Dos veces hice caso omiso a mis propias reglas y las dos veces “pagué”. Pagué un precio muy alto.
Cuando llevé a mi pequeña hija Luisa al Hospital del Niño porque no podía respirar por el asma, la sostenía en mis brazos. Delante de la camilla del hospital estaba un tacho de basura. Podía haberlo pateado para alejarlo pero en vez de eso estiré los brazos para depositar a mi pequeña en la camilla y escuché un “cric” en mi columna y ya entonces no podía caminar. Se había zafado un disco intervertebral y presionaba la médula espinal.
Cuando se recuperó mi hija regresamos a nuestra casa y yo apenas podía subir las escaleras hasta el Segundo Piso. Mi amada esposa Maria Judith cargó a la pequeña.
Una vez que llegamos a la casa y que hubimos arropado a la bebé, mi esposa me hizo echar en la cama bocabajo y se montó sobre mí y comenzó a sobar mi columna, desde abajo hacia arriba, hasta que escuchamos nuevamente el “cric” en mi columna. El disco se había colocado nuevamente en su posición y ya pude caminar. Nunca debí despegar el cuerpo de mi hija de mi pecho. Por desobedecer mis propias reglas sufrí ese percance. Y gracias a la acción de mi esposa pude volver a caminar. ¿Cómo no amar a esta mujer?
La segunda vez fue muchos años después, ya jubilado. Vestido y dispuesto para asear a mi esposa, postrada en cama por el Alzheimer, fui al baño. El balde con el agua tibia estaba pegado a la pared. Pude haberme puesto en cuclillas para jalar el balde, pude, en fin, haber pisado la poza de la ducha para coger el balde, pero en cambio estiré mi cuerpo desde fuera de la poza y mis dos pies resbalaron con lo que me di un fuerte golpe en la cabeza contra la pared, mi pierna izquierda sufrió un corte de 6 centímetros en el murito de la ducha, mi ceja izquierda un corte de 2 centímetros y la piel de mi nariz se rebanó. Chorreaba la sangre profusamente de la ceja, la nariz y la pierna, que los bomberos lograron contener y en el Hospital Rebagliati me atendieron de emergencia: cuatro puntos en la ceja, seis puntos en la pierna izquierda y un parche especial en la nariz.
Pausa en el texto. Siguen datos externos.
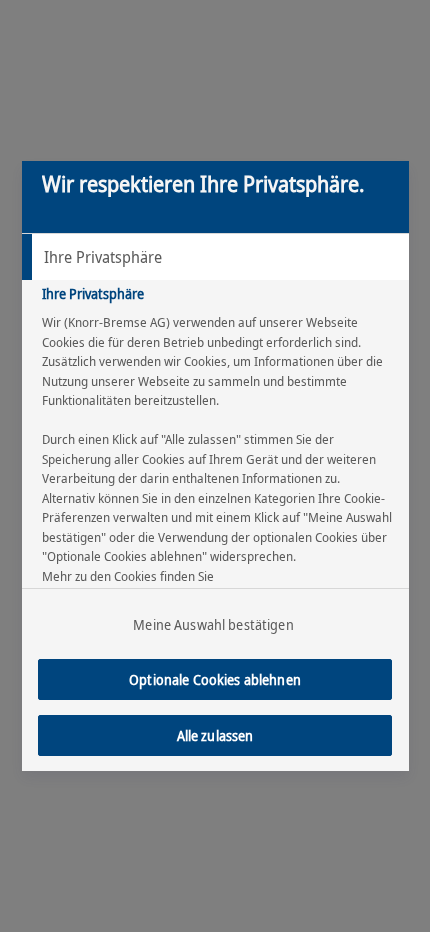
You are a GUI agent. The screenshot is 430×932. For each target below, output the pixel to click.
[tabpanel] (218, 470)
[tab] (215, 257)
Por segunda vez hice caso omiso de mis propias reglas de seguridad y pagué el precio.
No obstante, algunos años antes de este último episodio llevamos a nuestra hija Claudia al Hospital Santa Rosa. Mientras estaba en reposo nuestra hija salí a observar y vi que un señor mayor traía en una silla de ruedas a su esposa anciana. La anciana se había caído al suelo y ninguno de los “trabajadores” del hospital se movió. No les importó el drama de los ancianos: el señor anciano trataba de recoger a su esposa desmayada, con coma diabético me dijo. Me acerqué y le dije:
- Señor, yo sé levantar. Usted sostenga fuertemente la silla de ruedas.
- Ya señor. Gracias.
Recordé las reglas: levante con las piernas no con la columna. Levanté a la señora y la senté en la silla de ruedas y el señor anciano pudo llevar a su esposa al interior del hospital donde recibirían atención. ¿Y los «trabajadores” del hospital? ¿No tienen familiares ancianos? ¿No tienen vergüenza de trabajar en un hospital y no hacer nada por los demás?
Son nada más que unos infelices que no tienen idea de la suerte que les tocó tener empleo, pero que no parecen entender que el empleo conlleva obligaciones no solamente el derecho a recibir su paga, sino , principalmente la obligación de trabajar.